Problem requirements: The data below must be returned in full and exactly.

(Beginning of Supplied material)

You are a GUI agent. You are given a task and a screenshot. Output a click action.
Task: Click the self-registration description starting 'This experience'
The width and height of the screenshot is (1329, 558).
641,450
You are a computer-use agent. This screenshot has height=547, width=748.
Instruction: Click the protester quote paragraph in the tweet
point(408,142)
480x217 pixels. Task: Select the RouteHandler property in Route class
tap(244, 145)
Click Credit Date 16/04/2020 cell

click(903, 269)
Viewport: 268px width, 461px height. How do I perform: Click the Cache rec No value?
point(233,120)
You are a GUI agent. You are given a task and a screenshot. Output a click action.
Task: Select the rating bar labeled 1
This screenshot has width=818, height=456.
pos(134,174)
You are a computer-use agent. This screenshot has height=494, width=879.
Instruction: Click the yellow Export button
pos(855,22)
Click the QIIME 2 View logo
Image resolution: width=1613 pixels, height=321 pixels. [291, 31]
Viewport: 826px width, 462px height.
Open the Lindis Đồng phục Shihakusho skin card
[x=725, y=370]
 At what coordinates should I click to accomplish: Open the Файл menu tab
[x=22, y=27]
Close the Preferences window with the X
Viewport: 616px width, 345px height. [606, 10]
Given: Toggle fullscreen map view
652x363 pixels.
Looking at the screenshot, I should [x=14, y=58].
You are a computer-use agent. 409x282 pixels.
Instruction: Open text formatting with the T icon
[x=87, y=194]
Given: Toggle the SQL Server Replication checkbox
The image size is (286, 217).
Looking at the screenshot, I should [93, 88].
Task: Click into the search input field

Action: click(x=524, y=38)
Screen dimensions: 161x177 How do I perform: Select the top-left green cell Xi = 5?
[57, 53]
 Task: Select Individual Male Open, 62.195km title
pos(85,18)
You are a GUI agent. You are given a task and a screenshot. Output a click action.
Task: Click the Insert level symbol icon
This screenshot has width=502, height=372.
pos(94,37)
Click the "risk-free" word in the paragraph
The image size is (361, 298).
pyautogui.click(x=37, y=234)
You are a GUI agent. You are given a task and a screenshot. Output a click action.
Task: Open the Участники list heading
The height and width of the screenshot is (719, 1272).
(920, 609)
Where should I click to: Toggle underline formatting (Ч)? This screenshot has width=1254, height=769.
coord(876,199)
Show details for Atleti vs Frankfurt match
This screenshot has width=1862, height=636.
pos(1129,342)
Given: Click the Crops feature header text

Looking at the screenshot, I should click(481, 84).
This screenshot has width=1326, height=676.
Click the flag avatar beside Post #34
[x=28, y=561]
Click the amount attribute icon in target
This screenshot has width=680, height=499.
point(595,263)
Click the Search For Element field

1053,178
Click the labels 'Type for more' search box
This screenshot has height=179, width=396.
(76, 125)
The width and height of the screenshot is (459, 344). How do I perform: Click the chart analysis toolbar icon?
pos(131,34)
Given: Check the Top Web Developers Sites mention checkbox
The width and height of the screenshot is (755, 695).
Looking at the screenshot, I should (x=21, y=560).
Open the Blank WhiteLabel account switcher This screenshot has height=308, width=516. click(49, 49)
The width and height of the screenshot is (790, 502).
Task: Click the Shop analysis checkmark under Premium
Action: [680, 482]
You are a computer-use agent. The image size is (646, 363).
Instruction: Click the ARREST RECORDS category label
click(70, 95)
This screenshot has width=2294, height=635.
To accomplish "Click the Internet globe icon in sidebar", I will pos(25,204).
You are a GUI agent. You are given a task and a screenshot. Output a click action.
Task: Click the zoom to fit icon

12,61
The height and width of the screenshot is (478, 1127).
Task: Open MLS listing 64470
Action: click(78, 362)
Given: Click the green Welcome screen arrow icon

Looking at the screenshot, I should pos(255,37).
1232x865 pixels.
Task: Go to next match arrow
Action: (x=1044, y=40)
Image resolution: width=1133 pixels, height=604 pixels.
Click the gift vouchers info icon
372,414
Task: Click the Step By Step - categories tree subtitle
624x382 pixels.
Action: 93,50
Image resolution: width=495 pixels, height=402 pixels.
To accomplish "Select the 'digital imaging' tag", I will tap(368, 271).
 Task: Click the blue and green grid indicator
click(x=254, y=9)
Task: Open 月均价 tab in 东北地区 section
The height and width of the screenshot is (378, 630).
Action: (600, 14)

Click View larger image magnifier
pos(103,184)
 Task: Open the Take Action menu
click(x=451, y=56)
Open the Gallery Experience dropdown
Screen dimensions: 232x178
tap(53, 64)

(End of Supplied material)

Problem solution:
You are a GUI agent. You are given a task and a screenshot. Output a click action.
Task: Click the self-registration description starting 'This experience'
The width and height of the screenshot is (1329, 558).
641,450
You are a computer-use agent. This screenshot has height=547, width=748.
Instruction: Click the protester quote paragraph in the tweet
point(408,142)
480x217 pixels. Task: Select the RouteHandler property in Route class
tap(244, 145)
Click Credit Date 16/04/2020 cell

click(903, 269)
Viewport: 268px width, 461px height. How do I perform: Click the Cache rec No value?
point(233,120)
You are a GUI agent. You are given a task and a screenshot. Output a click action.
Task: Select the rating bar labeled 1
This screenshot has width=818, height=456.
pos(134,174)
You are a computer-use agent. This screenshot has height=494, width=879.
Instruction: Click the yellow Export button
pos(855,22)
Click the QIIME 2 View logo
Image resolution: width=1613 pixels, height=321 pixels. [291, 31]
Viewport: 826px width, 462px height.
Open the Lindis Đồng phục Shihakusho skin card
[x=725, y=370]
 At what coordinates should I click to accomplish: Open the Файл menu tab
[x=22, y=27]
Close the Preferences window with the X
Viewport: 616px width, 345px height. [606, 10]
Given: Toggle fullscreen map view
652x363 pixels.
Looking at the screenshot, I should [x=14, y=58].
You are a computer-use agent. 409x282 pixels.
Instruction: Open text formatting with the T icon
[x=87, y=194]
Given: Toggle the SQL Server Replication checkbox
The image size is (286, 217).
Looking at the screenshot, I should [93, 88].
Task: Click into the search input field

Action: click(x=524, y=38)
Screen dimensions: 161x177 How do I perform: Select the top-left green cell Xi = 5?
[57, 53]
 Task: Select Individual Male Open, 62.195km title
pos(85,18)
You are a GUI agent. You are given a task and a screenshot. Output a click action.
Task: Click the Insert level symbol icon
This screenshot has width=502, height=372.
pos(94,37)
Click the "risk-free" word in the paragraph
The image size is (361, 298).
pyautogui.click(x=37, y=234)
You are a GUI agent. You are given a task and a screenshot. Output a click action.
Task: Open the Участники list heading
The height and width of the screenshot is (719, 1272).
(920, 609)
Where should I click to: Toggle underline formatting (Ч)? This screenshot has width=1254, height=769.
coord(876,199)
Show details for Atleti vs Frankfurt match
This screenshot has width=1862, height=636.
pos(1129,342)
Given: Click the Crops feature header text

Looking at the screenshot, I should click(481, 84).
This screenshot has width=1326, height=676.
Click the flag avatar beside Post #34
[x=28, y=561]
Click the amount attribute icon in target
This screenshot has width=680, height=499.
point(595,263)
Click the Search For Element field

1053,178
Click the labels 'Type for more' search box
This screenshot has height=179, width=396.
(76, 125)
The width and height of the screenshot is (459, 344). How do I perform: Click the chart analysis toolbar icon?
pos(131,34)
Given: Check the Top Web Developers Sites mention checkbox
The width and height of the screenshot is (755, 695).
Looking at the screenshot, I should (x=21, y=560).
Open the Blank WhiteLabel account switcher This screenshot has height=308, width=516. click(49, 49)
The width and height of the screenshot is (790, 502).
Task: Click the Shop analysis checkmark under Premium
Action: [680, 482]
You are a computer-use agent. The image size is (646, 363).
Instruction: Click the ARREST RECORDS category label
click(70, 95)
This screenshot has width=2294, height=635.
To accomplish "Click the Internet globe icon in sidebar", I will pos(25,204).
You are a GUI agent. You are given a task and a screenshot. Output a click action.
Task: Click the zoom to fit icon

12,61
The height and width of the screenshot is (478, 1127).
Task: Open MLS listing 64470
Action: click(78, 362)
Given: Click the green Welcome screen arrow icon

Looking at the screenshot, I should pos(255,37).
1232x865 pixels.
Task: Go to next match arrow
Action: (x=1044, y=40)
Image resolution: width=1133 pixels, height=604 pixels.
Click the gift vouchers info icon
372,414
Task: Click the Step By Step - categories tree subtitle
624x382 pixels.
Action: 93,50
Image resolution: width=495 pixels, height=402 pixels.
To accomplish "Select the 'digital imaging' tag", I will tap(368, 271).
 Task: Click the blue and green grid indicator
click(x=254, y=9)
Task: Open 月均价 tab in 东北地区 section
The height and width of the screenshot is (378, 630).
Action: (600, 14)

Click View larger image magnifier
pos(103,184)
 Task: Open the Take Action menu
click(x=451, y=56)
Open the Gallery Experience dropdown
Screen dimensions: 232x178
tap(53, 64)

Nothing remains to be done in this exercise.